[Stored data entries]
>>>

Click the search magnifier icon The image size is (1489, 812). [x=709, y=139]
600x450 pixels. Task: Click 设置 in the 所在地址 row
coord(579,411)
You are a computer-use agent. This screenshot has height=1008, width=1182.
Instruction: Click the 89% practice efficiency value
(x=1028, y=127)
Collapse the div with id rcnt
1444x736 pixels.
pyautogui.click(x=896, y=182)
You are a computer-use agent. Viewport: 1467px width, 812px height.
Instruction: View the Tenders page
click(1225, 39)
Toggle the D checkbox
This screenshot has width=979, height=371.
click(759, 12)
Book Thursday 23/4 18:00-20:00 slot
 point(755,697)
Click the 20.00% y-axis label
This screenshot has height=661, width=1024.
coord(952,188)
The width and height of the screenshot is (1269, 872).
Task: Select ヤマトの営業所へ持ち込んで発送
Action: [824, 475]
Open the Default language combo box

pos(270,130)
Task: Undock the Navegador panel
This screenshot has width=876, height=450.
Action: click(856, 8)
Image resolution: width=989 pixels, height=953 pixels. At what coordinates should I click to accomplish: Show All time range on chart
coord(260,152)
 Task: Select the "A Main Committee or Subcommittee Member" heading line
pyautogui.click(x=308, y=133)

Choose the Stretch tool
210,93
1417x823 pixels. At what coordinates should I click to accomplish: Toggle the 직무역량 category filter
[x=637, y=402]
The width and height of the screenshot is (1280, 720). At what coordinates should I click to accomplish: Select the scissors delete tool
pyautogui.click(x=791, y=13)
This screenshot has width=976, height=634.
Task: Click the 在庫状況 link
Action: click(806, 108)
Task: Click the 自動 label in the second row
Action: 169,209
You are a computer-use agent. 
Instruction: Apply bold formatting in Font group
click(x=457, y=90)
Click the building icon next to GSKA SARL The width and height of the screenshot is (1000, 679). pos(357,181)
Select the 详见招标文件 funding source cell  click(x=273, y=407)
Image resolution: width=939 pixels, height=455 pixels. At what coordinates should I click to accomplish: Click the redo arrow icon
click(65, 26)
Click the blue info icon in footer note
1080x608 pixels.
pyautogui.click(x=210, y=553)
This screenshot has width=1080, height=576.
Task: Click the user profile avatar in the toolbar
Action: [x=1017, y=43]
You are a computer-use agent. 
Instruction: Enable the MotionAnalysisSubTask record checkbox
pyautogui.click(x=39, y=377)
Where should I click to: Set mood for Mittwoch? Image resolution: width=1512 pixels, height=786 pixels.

<<<

**What to do:** Scan the records above line by line, counting those where the word "agent" appears, and give the count alone.

**Written response:** 4